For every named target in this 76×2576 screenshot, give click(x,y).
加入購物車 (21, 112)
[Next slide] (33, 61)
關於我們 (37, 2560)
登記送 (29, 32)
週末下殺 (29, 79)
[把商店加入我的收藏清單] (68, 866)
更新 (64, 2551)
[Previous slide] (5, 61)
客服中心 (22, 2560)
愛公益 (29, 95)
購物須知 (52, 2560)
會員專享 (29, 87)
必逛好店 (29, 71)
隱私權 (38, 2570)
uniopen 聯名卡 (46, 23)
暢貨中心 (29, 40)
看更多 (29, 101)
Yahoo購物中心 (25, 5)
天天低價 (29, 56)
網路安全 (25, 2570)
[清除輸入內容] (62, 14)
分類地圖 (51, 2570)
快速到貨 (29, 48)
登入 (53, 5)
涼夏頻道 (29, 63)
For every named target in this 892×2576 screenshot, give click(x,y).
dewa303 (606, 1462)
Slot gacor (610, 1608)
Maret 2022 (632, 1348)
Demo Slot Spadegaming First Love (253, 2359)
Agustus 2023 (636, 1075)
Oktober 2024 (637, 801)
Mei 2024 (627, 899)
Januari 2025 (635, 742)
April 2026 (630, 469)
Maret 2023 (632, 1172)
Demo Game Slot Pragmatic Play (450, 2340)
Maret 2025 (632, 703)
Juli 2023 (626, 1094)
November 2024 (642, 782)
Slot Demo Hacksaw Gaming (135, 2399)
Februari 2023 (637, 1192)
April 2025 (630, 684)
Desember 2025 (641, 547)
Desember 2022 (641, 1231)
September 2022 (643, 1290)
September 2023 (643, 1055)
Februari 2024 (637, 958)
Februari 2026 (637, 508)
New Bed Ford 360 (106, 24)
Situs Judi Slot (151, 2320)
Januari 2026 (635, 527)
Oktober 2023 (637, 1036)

■ **Work request**
Only the lines from the one holding "Mei 2024 (627, 899)" to the end of the listing are to be written out, word for word.

■ **Exercise solution**
Mei 2024 (627, 899)
Januari 2025 (635, 742)
April 2026 (630, 469)
Maret 2023 (632, 1172)
Demo Game Slot Pragmatic Play (450, 2340)
Maret 2025 (632, 703)
Juli 2023 (626, 1094)
November 2024 (642, 782)
Slot Demo Hacksaw Gaming (135, 2399)
Februari 2023 (637, 1192)
April 2025 (630, 684)
Desember 2025 (641, 547)
Desember 2022 (641, 1231)
September 2022 (643, 1290)
September 2023 (643, 1055)
Februari 2024 (637, 958)
Februari 2026 (637, 508)
New Bed Ford 360 (106, 24)
Situs Judi Slot (151, 2320)
Januari 2026 (635, 527)
Oktober 2023 (637, 1036)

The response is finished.